Universal Asynchronous Receiver-Transmitter (UART)

An UART is a peripheral device for asynchronous serial communication that allows two devices to exchange serial data. An UART is usually a part of an integrated circuit (IC) used in computers, microcontrollers, and embedded systems for device-to-device communication.

The UART circuit has only two connectors, one to send or transmit data (the TX connector) and one to receive data (the RX connector). The sending and receiving devices both need to have a UART component. The TX connector on one UART is connected to the RX connector on the other UART and vice versa.

It can communicate in simplex (data can be transmitted in one direction only), half-duplex (data can be transmitted on both directions but only one at a time), or full-duplex modes (data can be transmitted in both directions at the same time).

The sending UART converts parallel data from the device it is connected to into serial form, transmits it in serial to the receiving UART, which converts the serial data back into parallel data for the receiving device.

UARTs transmit data asynchronously, which means there is no clock signal to synchronize the output of bits from the transmitting UART to the sampling of bits by the receiving UART. Both sides are set to a pre-configured baud rate that dictates the speed and timing of data transmission.
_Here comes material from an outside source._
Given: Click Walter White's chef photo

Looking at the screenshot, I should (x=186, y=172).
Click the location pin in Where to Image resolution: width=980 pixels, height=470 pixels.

In addition, the transmitting UART adds start and stop bits to the data packet. These bits define the beginning and end of the data packet, so the receiving UART knows when to start reading the bits.

When the receiving UART detects a start bit then starts to read the incoming bits at a specific frequency known as the baud rate. Baud rate is a measure of the data transfer speed, expressed in bits per second (bps). Both UARTs must operate at the same baud rate and be configured to transmit and receive the same data packet structure.

UART

UART is the communication protocol that is used to exchange data between a computer and the microcontroller (in our projects the Arduino, ESP32 and Raspberry Pico boards) when uploading a program to the microcontroller or when reading data from a microcontroller.